Valor da aposentadoria na previdência complementar
A definição do regulamento aplicável ao participante de plano de benefícios de previdência privada para fins de cálculo da renda mensal inicial do benefício complementar está em discussão do Superior Tribunal de Justiça (STJ). De acordo com Elenice Hass de Oliveira Pedroza, secretária geral do Instituto Brasileiro de Direito Previdenciário (IBDP) – que participa do processo como amicus curiae -, é necessário que seja aplicado o contrato que vigora no momento da adesão para que o segurado tenha garantia do valor da sua aposentadoria.
Antes da lei 109, de 2001, existiam os planos de benefício definido (BD), onde se sabia qual o valor exato do benefício a ser recebido. Com as alterações na lei esses planos foram extintos e transformados em planos de contribuição definida (CD), onde se estabelece o quanto se contribui, mas não o valor da aposentadoria.
O regime de previdência complementar é diferente do regime geral e do regime próprio, onde há um direito público e que o estado pode modificar a legislação. O cidadão tem um instituto constitucional para a segurança jurídica, que seria o direito adquirido. Já na previdência complementar é o direito privado, de natureza contratual, isto é, o que foi estabelecido no contrato tem que ser estabelecido.

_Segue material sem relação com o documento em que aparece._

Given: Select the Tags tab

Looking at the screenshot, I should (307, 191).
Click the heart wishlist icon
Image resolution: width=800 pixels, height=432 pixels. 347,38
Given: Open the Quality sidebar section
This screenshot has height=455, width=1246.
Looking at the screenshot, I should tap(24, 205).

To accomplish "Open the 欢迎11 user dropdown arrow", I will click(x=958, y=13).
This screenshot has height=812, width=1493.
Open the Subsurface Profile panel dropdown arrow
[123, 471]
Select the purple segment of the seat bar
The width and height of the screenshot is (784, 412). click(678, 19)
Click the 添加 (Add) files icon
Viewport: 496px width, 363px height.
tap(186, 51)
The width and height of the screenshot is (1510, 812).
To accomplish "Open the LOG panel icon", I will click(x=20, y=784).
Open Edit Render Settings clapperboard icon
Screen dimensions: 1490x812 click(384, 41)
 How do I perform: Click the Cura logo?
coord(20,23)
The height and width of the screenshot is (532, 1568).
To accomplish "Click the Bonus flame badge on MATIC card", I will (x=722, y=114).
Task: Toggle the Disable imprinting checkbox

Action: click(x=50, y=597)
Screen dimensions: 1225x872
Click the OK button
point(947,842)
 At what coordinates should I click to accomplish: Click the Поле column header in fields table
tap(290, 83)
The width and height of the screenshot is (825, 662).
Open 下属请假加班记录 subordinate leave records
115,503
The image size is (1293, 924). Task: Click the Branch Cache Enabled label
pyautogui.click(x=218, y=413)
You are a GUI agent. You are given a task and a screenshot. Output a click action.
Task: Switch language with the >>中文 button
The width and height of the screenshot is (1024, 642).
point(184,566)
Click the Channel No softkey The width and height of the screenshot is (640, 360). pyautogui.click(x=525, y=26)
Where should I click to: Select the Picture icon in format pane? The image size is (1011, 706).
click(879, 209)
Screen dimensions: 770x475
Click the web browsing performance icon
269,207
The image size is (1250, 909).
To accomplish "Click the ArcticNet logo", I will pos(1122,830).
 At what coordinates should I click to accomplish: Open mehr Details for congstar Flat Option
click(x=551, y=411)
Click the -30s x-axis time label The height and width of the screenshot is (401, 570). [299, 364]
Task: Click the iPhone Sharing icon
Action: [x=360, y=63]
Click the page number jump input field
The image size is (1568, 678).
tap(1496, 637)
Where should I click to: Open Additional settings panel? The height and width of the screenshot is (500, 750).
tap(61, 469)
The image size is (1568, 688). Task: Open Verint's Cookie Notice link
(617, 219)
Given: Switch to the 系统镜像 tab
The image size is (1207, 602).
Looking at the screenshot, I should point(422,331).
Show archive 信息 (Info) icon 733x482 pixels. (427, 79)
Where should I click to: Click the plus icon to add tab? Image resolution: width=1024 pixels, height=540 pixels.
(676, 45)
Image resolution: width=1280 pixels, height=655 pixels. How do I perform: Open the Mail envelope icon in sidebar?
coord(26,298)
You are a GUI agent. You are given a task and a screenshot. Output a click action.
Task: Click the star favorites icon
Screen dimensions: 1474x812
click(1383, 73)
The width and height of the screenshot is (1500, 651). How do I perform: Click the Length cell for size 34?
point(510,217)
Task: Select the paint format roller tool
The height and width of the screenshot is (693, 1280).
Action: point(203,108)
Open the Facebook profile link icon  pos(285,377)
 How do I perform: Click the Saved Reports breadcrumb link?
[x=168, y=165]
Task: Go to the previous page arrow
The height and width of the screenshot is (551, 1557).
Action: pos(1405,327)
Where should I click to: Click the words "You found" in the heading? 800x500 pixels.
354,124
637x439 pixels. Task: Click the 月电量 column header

“O regulamento garantirá segurança jurídica preservando as situações devidamente constituídas na vigência da lei anterior, porque a lei nova só projeta seus efeitos para o futuro, como regra”, explica a advogada.
A defesa do IBDP será entregue nesta sexta-feira (4) em encontro da secretária do instituto com o ministro do STJ, Paulo de Tarso Vieira Sanseverino.